3
votes

Newbie to Flink.
I am able to run the example wordcount.jar on a file present in remote hdfs cluster without declaring fs.hdfs.hadoopconf variable in flink conf.

So wondering what exactly is the purpose of above mentioned variable.
Does declaring it changes the way one runs the example jar ?

Command :

flink-cluster.vm ~]$ /opt/flink/bin/flink run  /opt/flink/examples/batch/WordCount.jar --input hdfs://hadoop-master:9000/tmp/test-events

Output:

.......
07/13/2016 00:50:13 Job execution switched to status FINISHED.
(foo,1)
.....
(bar,1)
(one,1)

Setup :

  • Remote HDFS cluster on hdfs://hadoop-master.vm:9000
  • Flink cluster on running on flink-cluster.vm

Thanks

Update :
As pointed out by Serhiy, declared fs.hdfs.hadoopconf in conf but on running the job with updated argument hdfs:///tmp/test-events.1468374669125 got the following error

flink-conf.yaml

# You can also directly specify the paths to hdfs-default.xml and hdfs-site.xml
# via keys 'fs.hdfs.hdfsdefault' and 'fs.hdfs.hdfssite'.
#
fs.hdfs.hadoopconf: hdfs://hadoop-master:9000/
fs.hdfs.hdfsdefault :  hdfs://hadoop-master:9000/

Command :

flink-cluster.vm ~]$ /opt/flink/bin/flink run  /opt/flink/examples/batch/WordCount.jar --input hdfs:///tmp/test-events

Output :

Caused by: org.apache.flink.runtime.JobException: Creating the input splits caused an error: The given HDFS file URI (hdfs:///tmp/test-events.1468374669125) did not describe the HDFS NameNode.
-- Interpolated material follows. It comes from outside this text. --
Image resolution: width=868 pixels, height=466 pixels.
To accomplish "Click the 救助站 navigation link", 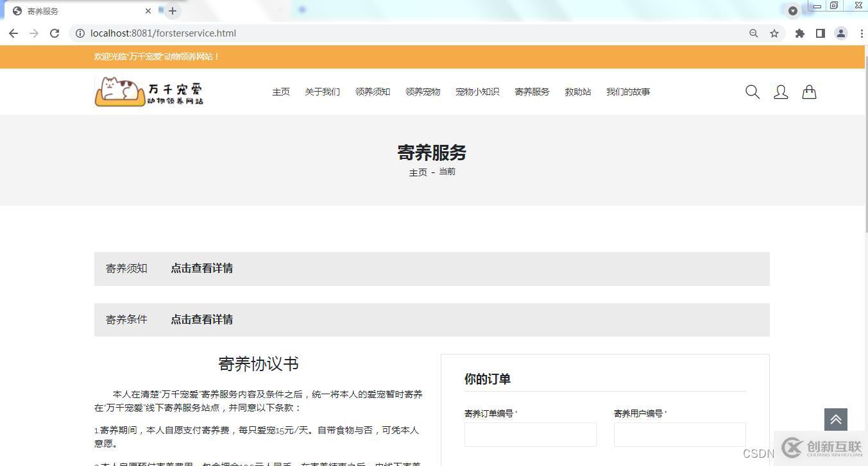I will pos(577,92).
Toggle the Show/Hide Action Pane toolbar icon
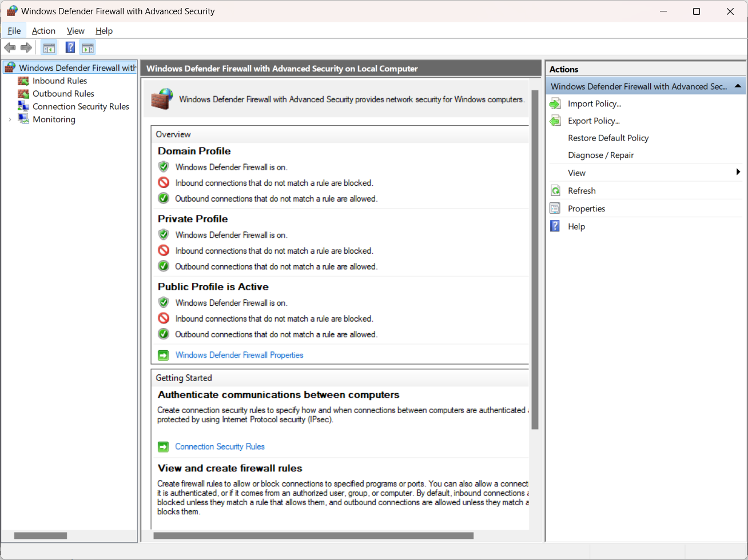Viewport: 748px width, 560px height. click(x=87, y=47)
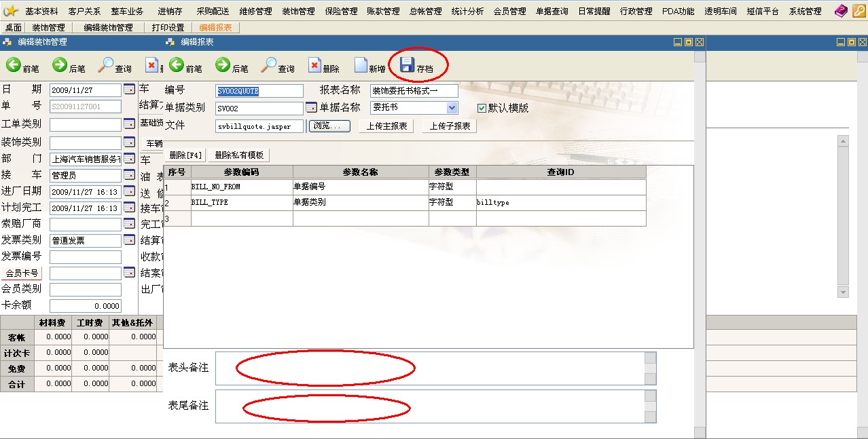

The attempt to use a default HDFS configuration, as specified in the 'fs.hdfs.hdfsdefault' or 'fs.hdfs.hdfssite' config parameter failed due to the following problem: Either no default file system was registered, or the provided configuration contains no valid authority component (fs.default.name or fs.defaultFS) describing the (hdfs namenode) host and port.
    at org.apache.flink.runtime.executiongraph.ExecutionJobVertex.<init>(ExecutionJobVertex.java:172)
    at org.apache.flink.runtime.executiongraph.ExecutionGraph.attachJobGraph(ExecutionGraph.java:679)
    at org.apache.flink.runtime.jobmanager.JobManager.org$apache$flink$runtime$jobmanager$JobManager$$submitJob(JobManager.scala:1026)
    ... 19 more
1

1 Answers

2
votes

From documentation:

fs.hdfs.hadoopconf: The absolute path to the Hadoop File System’s (HDFS) configuration directory (OPTIONAL VALUE). Specifying this value allows programs to reference HDFS files using short URIs (hdfs:///path/to/files, without including the address and port of the NameNode in the file URI). Without this option, HDFS files can be accessed, but require fully qualified URIs like hdfs://address:port/path/to/files. This option also causes file writers to pick up the HDFS’s default values for block sizes and replication factors. Flink will look for the “core-site.xml” and “hdfs-site.xml” files in the specified directory.